2.7. Gastrointestinal Microbiota Analysis

Gastrointestinal content were aseptically collected postmortem and immediately stored at −80 °C for microbial profiling. Total microbial RNA was isolated and purified using an AllPrep^® PowerFecal^® Pro DNA/RNA Kit (QIAGEN, cat.2003504, Germantown, MD, USA) following the manufacturer’s procedure. Then, the total RNA were reverse-transcribed to create the cDNA by SuperScript™ II Reverse Transcriptase (Invitrogen, cat. 1896649, Carlsbad, CA, USA). Primers were designed according to conserved regions of 16S rDNA sequence, and one-step PCR was performed using reverse-transcribed microbial cDNA as a template. After 35 cycles of PCR, sequencing adapters and barcodes were added for amplification. PCR amplification products were detected by 1.5% agarose gel electrophoresis. The target fragments were recovered using the AxyPrep PCR Cleanup Kit (Shanghai Goldside Biotechnology Co., Shanghai, China). The PCR product was further purified using the Quant-iT PicoGreen dsDNA Assay Kit (Molecular Probes, Eugene, OR, USA). The library was quantified on the Promega QuantiFluor fluorescence quantification system (Promega Corporation, Madison, WI, USA). The pooled library was loaded on an Illumina platform using a paired-end sequencing protocol (2 × 250 bp) [16,24].
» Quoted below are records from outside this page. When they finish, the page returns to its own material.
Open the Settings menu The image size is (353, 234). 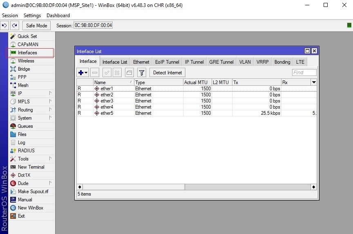coord(32,15)
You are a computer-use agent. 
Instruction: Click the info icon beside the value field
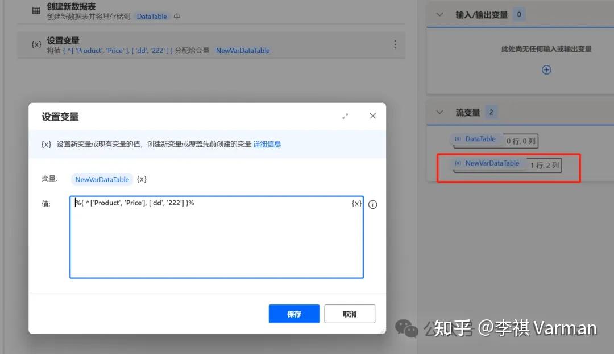pyautogui.click(x=372, y=204)
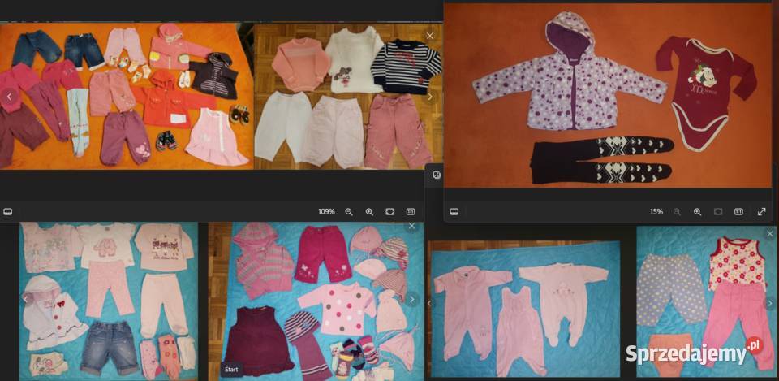Click fit-to-window icon in the 109% viewer
The width and height of the screenshot is (779, 381).
[390, 211]
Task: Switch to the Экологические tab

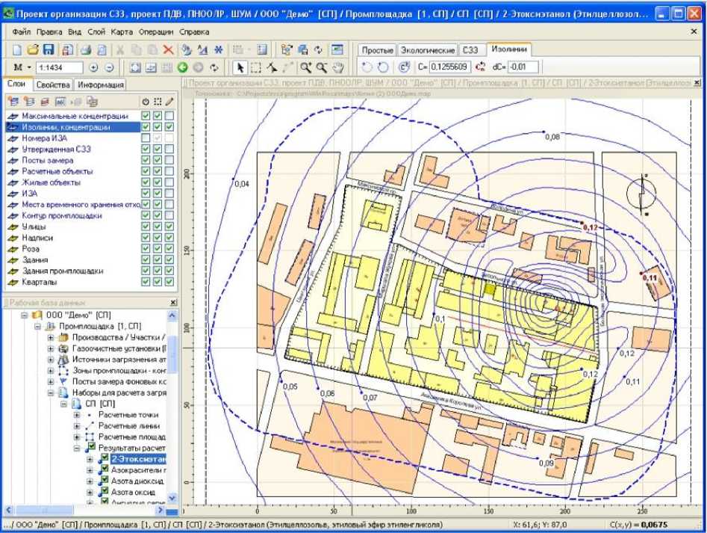Action: (427, 49)
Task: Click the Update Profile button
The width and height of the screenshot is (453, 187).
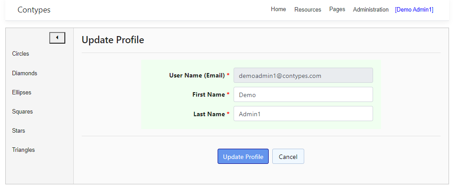Action: tap(243, 156)
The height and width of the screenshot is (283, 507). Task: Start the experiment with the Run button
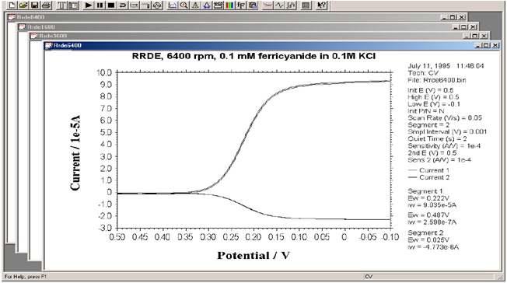89,5
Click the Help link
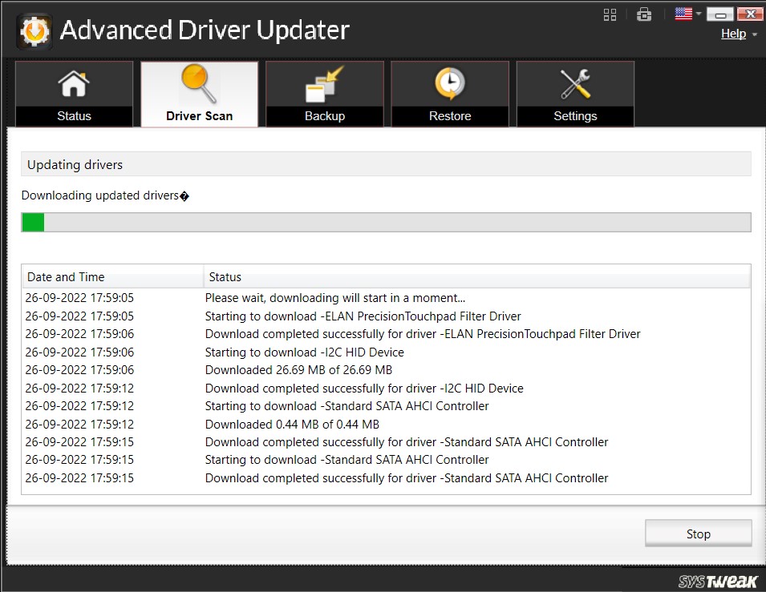The width and height of the screenshot is (766, 592). tap(732, 34)
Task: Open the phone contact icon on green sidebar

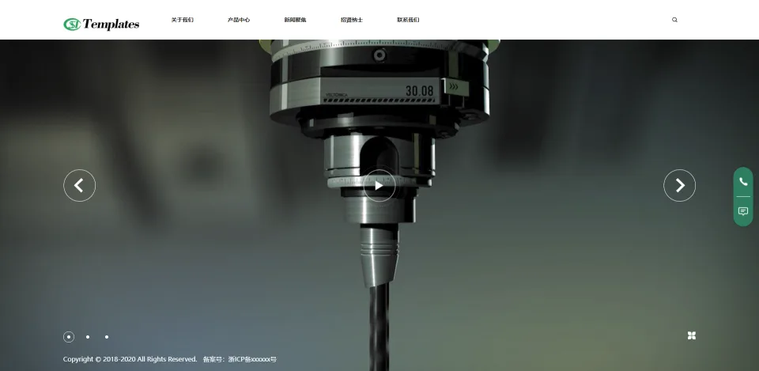Action: 743,182

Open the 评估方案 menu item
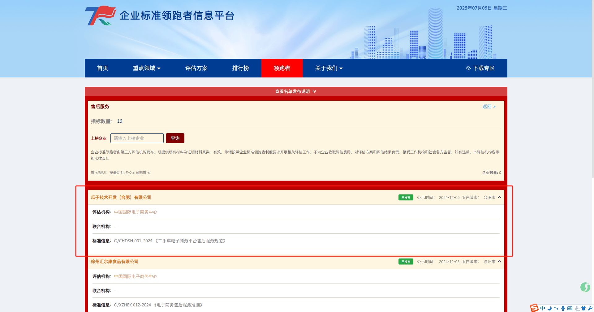(x=196, y=68)
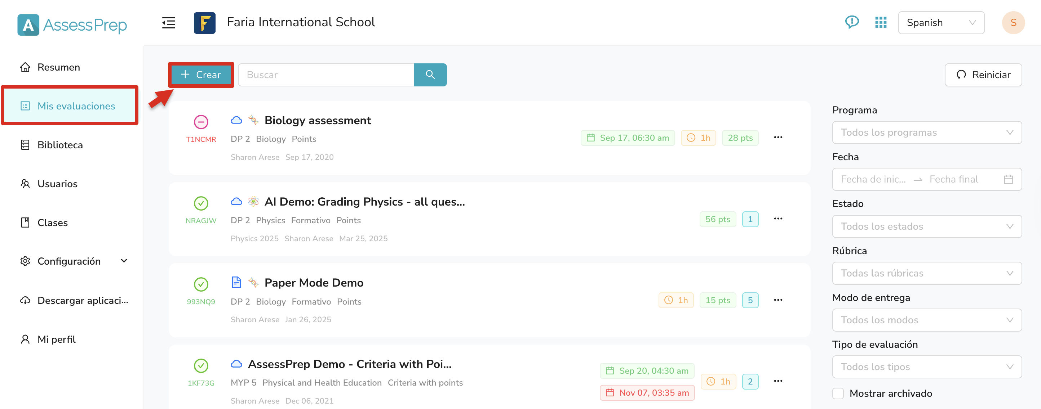Image resolution: width=1041 pixels, height=409 pixels.
Task: Click the user avatar "S" icon
Action: (1013, 23)
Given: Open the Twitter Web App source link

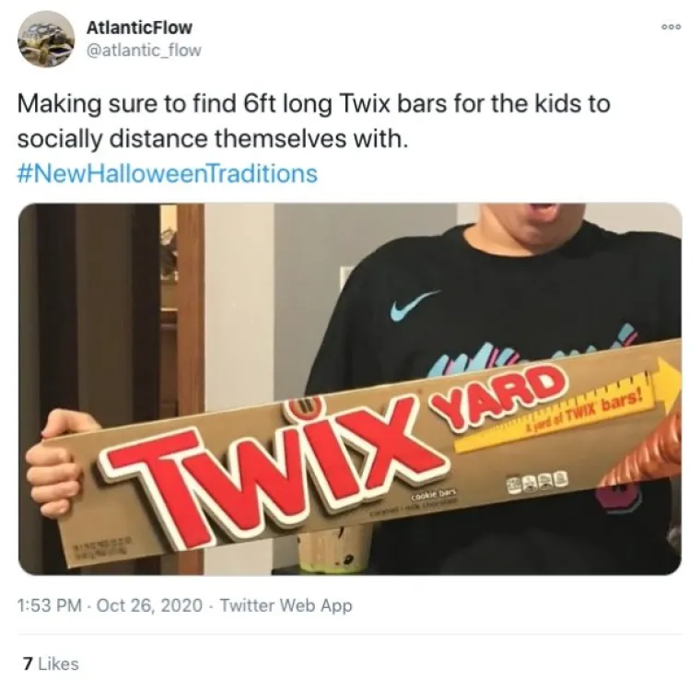Looking at the screenshot, I should (x=286, y=605).
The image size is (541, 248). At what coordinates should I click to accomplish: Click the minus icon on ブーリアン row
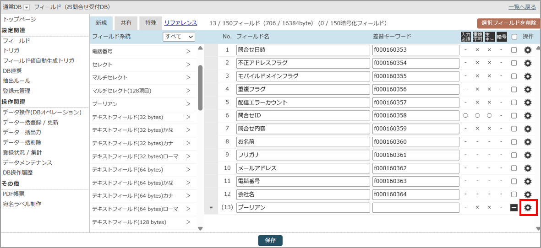point(514,208)
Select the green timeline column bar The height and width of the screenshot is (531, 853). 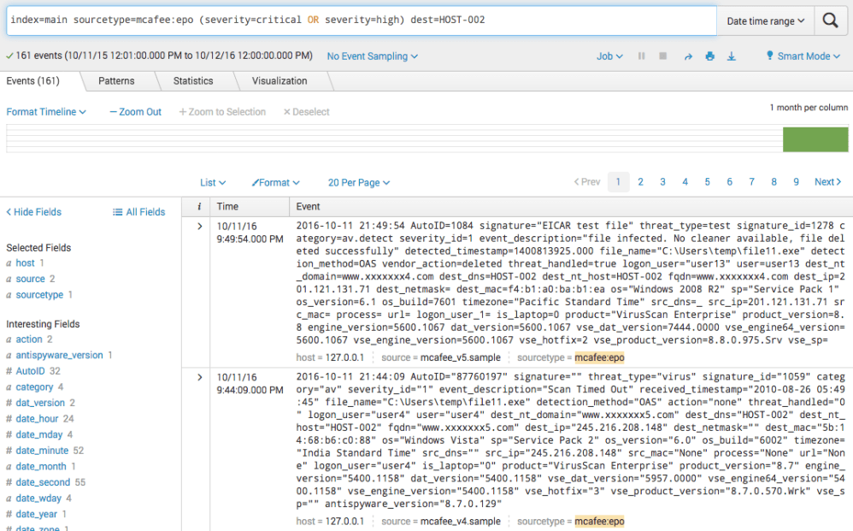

Sequencing primers were eliminated from demultiplexed raw sequences using Cutadapt (v1.9). Paired-end reads were merged with FLASH (v1.2.8). Low-quality reads (quality scores <20), short reads (<100 bp), and reads containing >5% ambiguous bases (“N”) were trimmed via the sliding-window algorithm implemented in fqtrim (v0.94). High-quality clean tags were obtained through quality filtering using fqtrim. Chimeric sequences were removed using Vsearch (v2.3.4). Denoising and generation of amplicon sequence variants (ASVs) were performed using DADA2. Taxonomic annotation of sequences was conducted via the QIIME2 plugin feature-classifier, referenced against the SILVA and NT-16S databases. Alpha and beta diversity metrics were computed in QIIME2. Bacterial taxonomic profiles were analyzed using relative abundance. Differentially abundant genera were identified via Wilcoxon rank-sum tests, with statistical significance defined as p < 0.05. Linear discriminant analysis effect size (LEfSe; LDA score ≥ 3.0, p < 0.05) was executed using the Segata LEfSe tool.

2.8. Statistical Analyses

All datasets (slaughter performance, meat quality, muscle biochemical composition, and blood biochemical indices) were analyzed using SPSS 25.0 (IBM Corp., Armonk, NY, USA) under a completely randomized design with the treatment as the fixed effect. One-way analysis of variance (ANOVA) with Bonferroni post hoc correction was conducted for omnibus comparisons, followed by unpaired two-tailed Student’s t-tests for pairwise group contrasts. Normality and homogeneity of variance assumptions were verified via Shapiro–Wilk and Levene’s tests, respectively. Spearman’s rank correlation analysis was performed to assess associations between gut microbiota modulation, antioxidant indices, muscle composition, and fat deposition. GraphPad Prism 7 (GraphPad Inc., San Diego, CA, USA) software was used for graphing, and data results were expressed as mean ± standard deviation, with p < 0.05 considered significant.

3. Results

3.1. Slaughter Performance

Melatonin implantation exhibited no significant effects (p > 0.05) on slaughter live weight, carcass weight, dressing percentage, or morphometric indices (body height, body length, chest circumference, tube circumference, and GR value) in cashmere goats. However, slaughter weight and carcass weight demonstrated a decreasing trend. Notably, melatonin administration reduced visceral adiposity, with perirenal fat (470.74 vs. 299.38 g), greater omental (946.86 vs. 569.20 g), and mesenteric fat (400.06 vs. 312.58 g) exhibiting marked decreases (p < 0.05; Table 2).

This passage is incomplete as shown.